Posted Jul 22, 2005 18:57 UTC (Fri) by giraffedata (subscriber, #1954) [Link]

There really is no amount of memory you can simply set aside in an emergency pool to avoid these memory deadlocks. You have to reserve memory for a particular thread of execution; the more threads, the more memory. And you have to reserve the memory and other resources in a fixed order. I.e. make sure you never need Level N or N+1 resource in order to proceed to where you can release Level N resource you are already holding.

This is where ISCSI has a special problem. Linux has been designed so that the network is a higher layer than memory management. A network function can request MM services, and an MM function can't request network services. But in ISCSI, MM does in fact need network services (to give you memory, MM has to clean dirty memory, which means it needs block services, which need network services).

The only fix is to put the resource grabbing back in order -- make sure a process reserves all of the memory it needs to finish what it's doing at one time, and somehow makes it available to the functions further down its stack that need it. This is a nontrivial extension of various kernel services.

As for the problem that a process' memory requirement changes without any kernel participation when the process dirties memory: The kernel has to make the reservation at the time it adds a dirtyable page to the process' address space.
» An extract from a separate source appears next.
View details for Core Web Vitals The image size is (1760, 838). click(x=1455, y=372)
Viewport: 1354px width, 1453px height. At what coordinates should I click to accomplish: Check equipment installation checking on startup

Throttling, like an arbitrary emergency reserve, mitigates but does not solve the deadlock problem. Throttling is where you choke off new work at its source. It can help performance and fairness. But to avoid deadlock, you have to push the work back from the destination: don't accept any piece of work until you've reserved all the resources needed to guarantee you'll complete it. It has the same slowing effect, but is fundamentally different from throttling.

Kernel Summit 2005: Convergence of network and storage paths

Posted Aug 2, 2005 2:36 UTC (Tue) by mmarq (guest, #2332) [Link]

"... this problem is hard, and people have been trying to solve it for decades. Rather than continuing to beat our heads against the wall, wouldn't it just be better to tell people to buy a local disk? Diskless systems were shown to be a bad idea back in the 1980's; why repeat the same mistakes 20 years later? "

Belive it could be easly solved when "things" develop to the recognition that the intire Network Subsystem could be offloaded to their own complete systems with a NUP(network CPU) and local memory and IO management, in exactly the same way that happened with graphics/video subsystems.

A NIC(or mobo integrated) *should* be in the same form of a Graphic Adapter... a whole system in itself!

The sorry thing to forsee is that it would require close cooperation with hardware manufactors, the same as the graphic world require,... and there is a area where Linux/FOSS perform very badly.